Google Devices Design Flaw
During a lab experiment Craig Young, a researcher working for the security firm Tripwire, was conducting for his Black Hat training, Young discovered that the Home app, which is what Google Home and Chromecast owners use to configure their devices, wasn’t performing its tasks only through the Google Cloud infrastructure, but also through a local HTTP server.
The main issue here is that these commands lack any form of authentication, a problem that is common with most Internet of Things (IoT) devices, but which Google’s devices weren’t expected to have. Using this design flaw in Google’s products, Young was able to not only hijack the screen attached to the Chromecast, but also pinpoint his physical location with a 10m precision, which is almost as precise as the GPS location.
Apparently, Google’s use of the HTML5 location API, which can gather location information from proximity to other Wi-Fi hotspots, is what allowed Young to extract this information. Starting from a generic URL, Young developed an exploit that scanned the local subnet looking for Google devices. Afterwards, he was able to look at his own house on Google Maps.
When Young first reached out to Google in May about this design flaw in the company’s firmware, Google responded by closing his bug with the message: “Status: Won’t Fix (Intended Behavior).” Young noted in his post that browser extensions and mobile apps are typically allowed to query location information without the user being notified about it. This type of technique has been used by advertisers to identify who the users are.
If Google was taking advantage of the same flaw to better target ads at users, then that would explain why the company was at first reluctant to fix this bug.
But after being contacted by cyber security journalist Brian Krebs, Google seems to have changed its mind and said that it had planned to release a patch for this flaw for mid-July 2018.
Potential Impact and Mitigation
Young believes that attackers could more effectively blackmail or extort people through this type of exploit, by sending them fake FBI or IRS warnings, or even threats of making compromising photos public. Short of completely disconnecting these devices from the internet, Young said there are a few other options to minimize the risk against attackers.
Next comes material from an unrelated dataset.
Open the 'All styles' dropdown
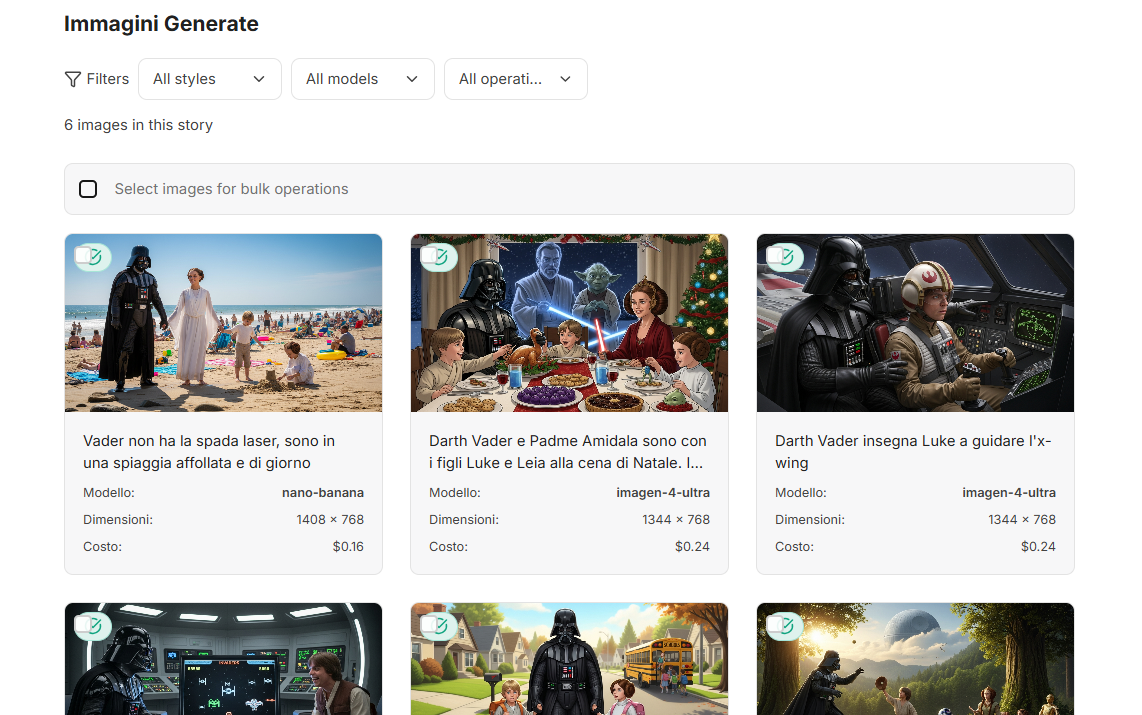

The first one is to segment and isolate your Wi-Fi networks, so that, for instance, you have one Wi-Fi network for work or personal browsing and another for connecting IoT devices, such as smart TVs. Another option is to enable DNS Rebind Protection in your router, a feature that isn’t typically enabled by default.
Young also recommended that all devices that run on the local network be configured as if they were exposed to the internet, especially if the data they transmit over the network is not authenticated.
The Google Home smart speaker was previously found to secretly record users' conversations when Google launched the product last fall. The company fixed that flaw soon after it was discovered.